» **Work request**: What you return must match, exactly, the lines running from the one containing "Viewport: 1003px width, 600px height." to the end of the data, both included, and must contain no pictures.

» **Data to use**:
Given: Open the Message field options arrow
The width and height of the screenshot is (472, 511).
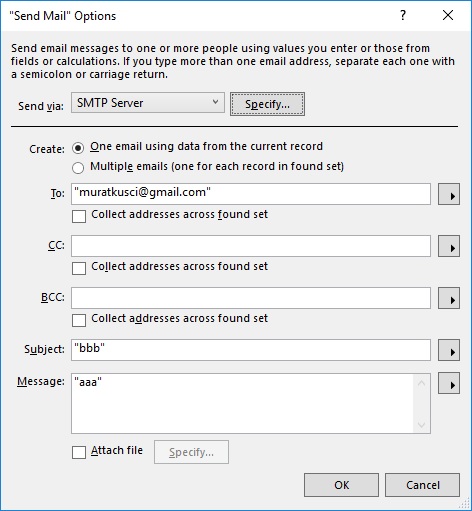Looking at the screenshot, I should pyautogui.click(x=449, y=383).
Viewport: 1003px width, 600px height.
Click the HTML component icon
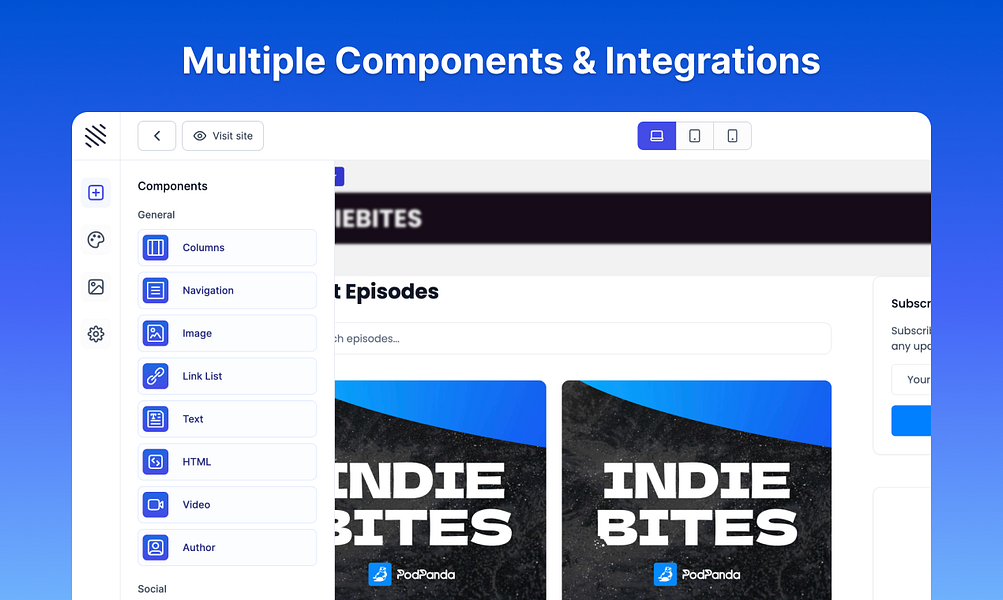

» **Reply to the exercise**:
Viewport: 1003px width, 600px height.
Click the HTML component icon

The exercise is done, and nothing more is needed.